The twitter thread quickly turned into a website you can visit at NoBigOilBailout.com.

It’s true: the drilling outside Canyonlands and Arches isn’t likely to start during the coronavirus outbreak. Letting the lease sale take place while the public is distracted with the outbreak, however, is bad enough. The Trump Administration has already restricted public comment on oil and gas leases by moving sales online. Now, they’re attempting to pull off a fire sale while the coronavirus is burning down the world around us.

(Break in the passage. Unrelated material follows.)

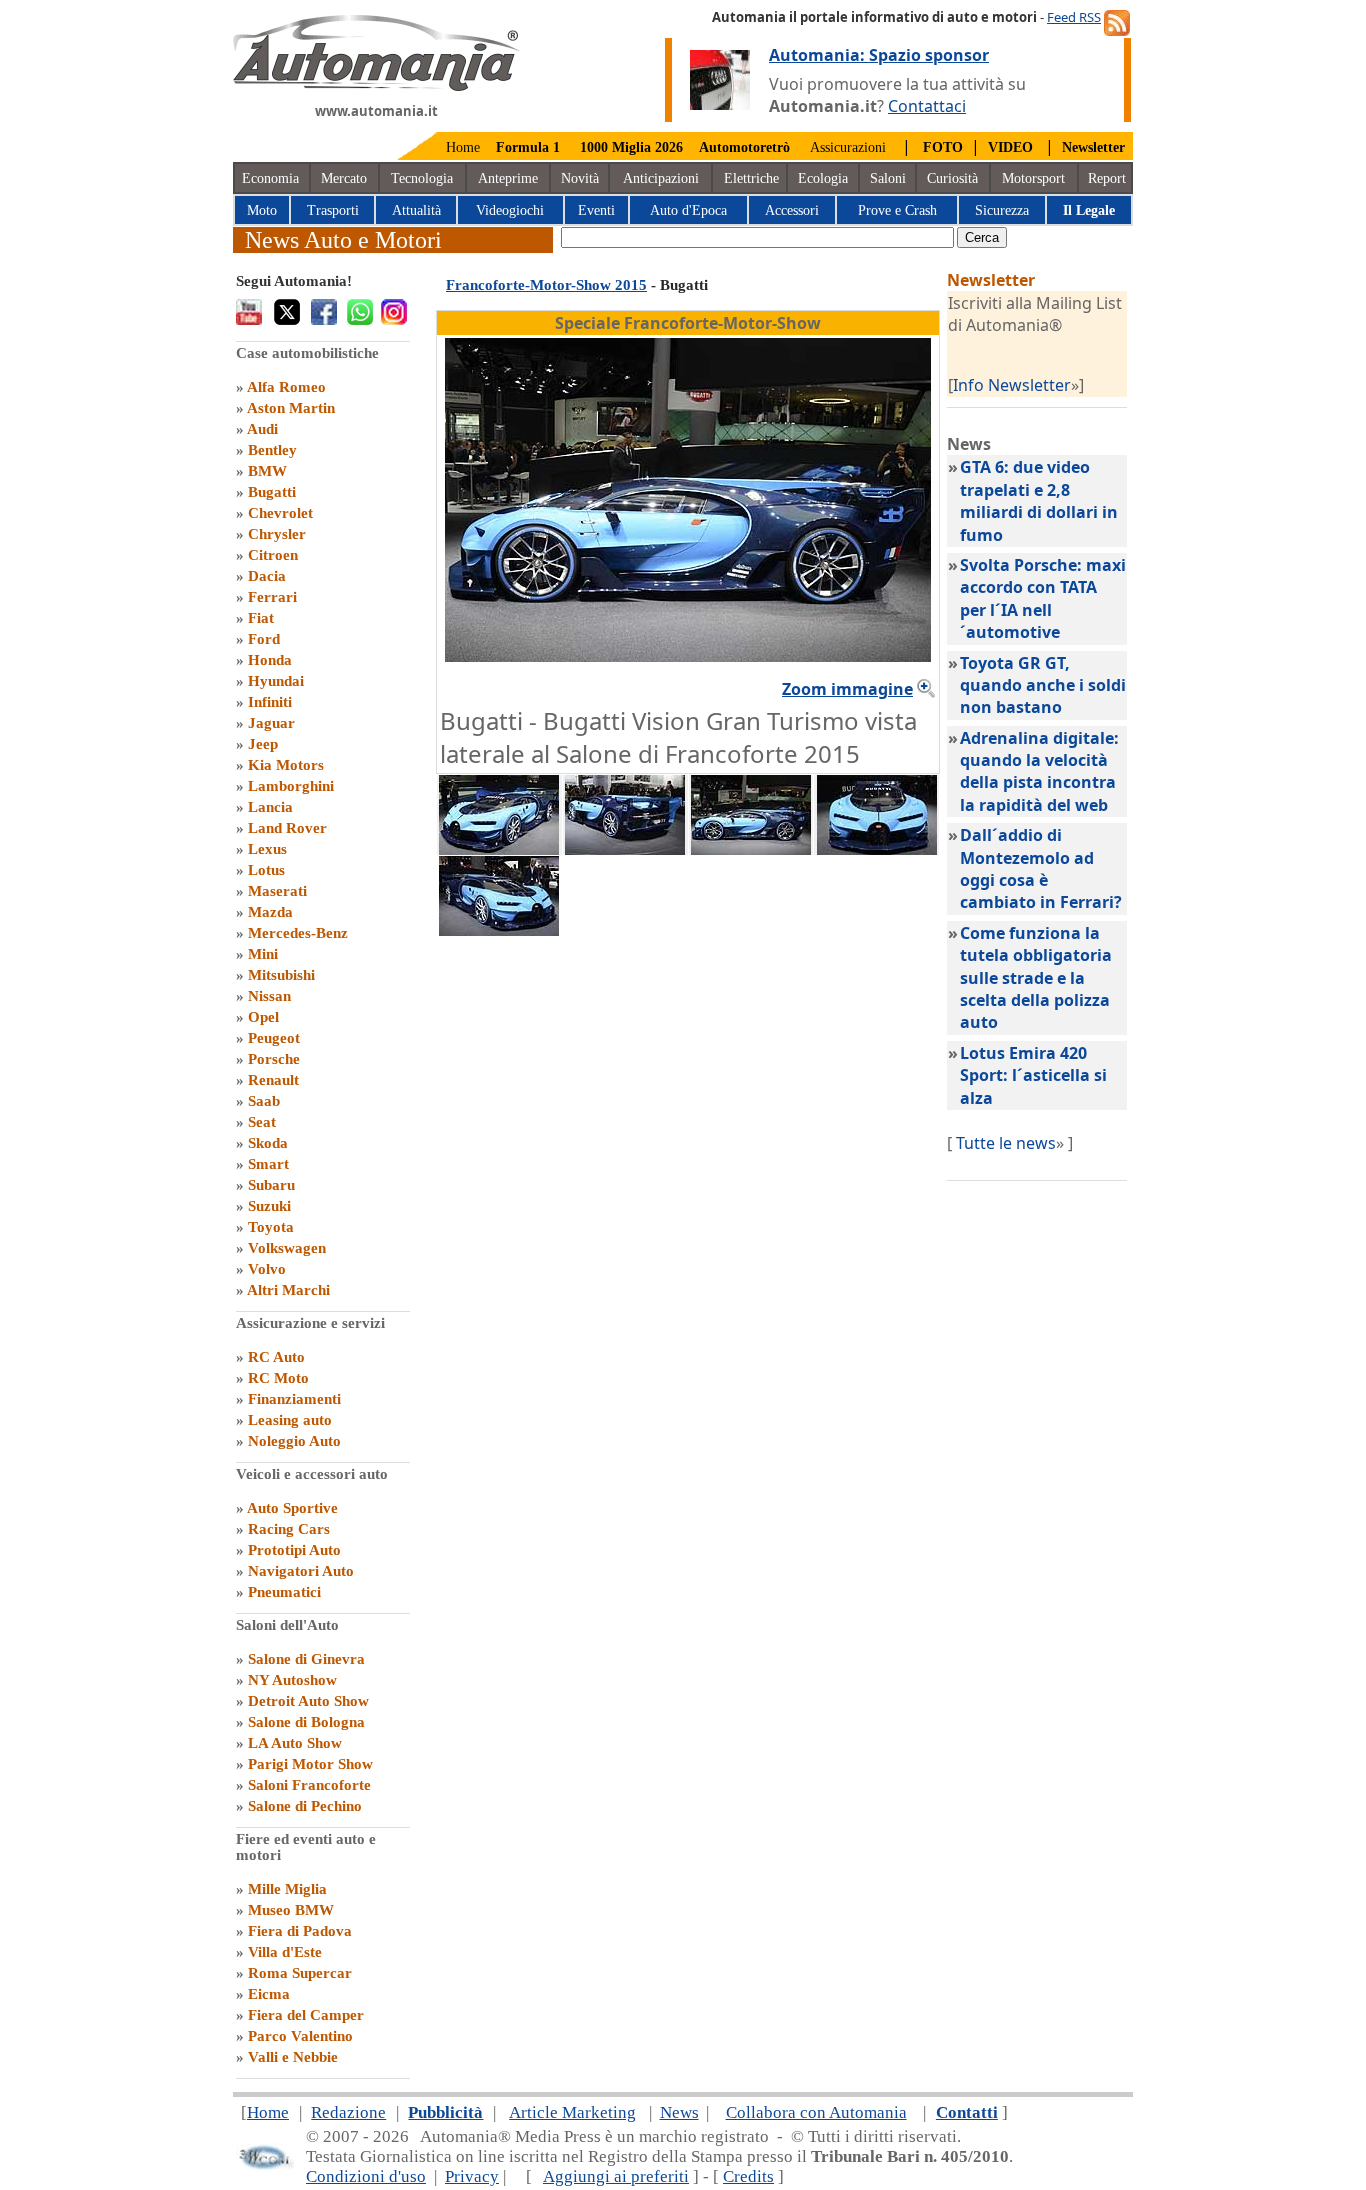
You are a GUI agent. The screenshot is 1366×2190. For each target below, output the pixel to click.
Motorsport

Utah doesn’t have to go down this road. The coronavirus has turned off the economy as we know it. Before we turn it back on, let’s take back the steering wheel from the oil and gas companies and politicians who serve them, and put control back in public hands. Let’s make sure that as we face the coronavirus hurricane in front of us, we don’t ignore the storms of climate change up ahead. Let’s create an economic future for our state based on clean, renewable energy, not dirty, polluting fossil fuels. And together, let’s ensure that our red rock wilderness is there to provide solace — and healing — for generations to come.

Jamie Henn

Jamie Henn is a resident of Salt Lake City, co-founder of 350.org, a board member of O2 Utah and director of Fossil Free Media, a nonprofit media lab supporting the movement to end fossil fuel production.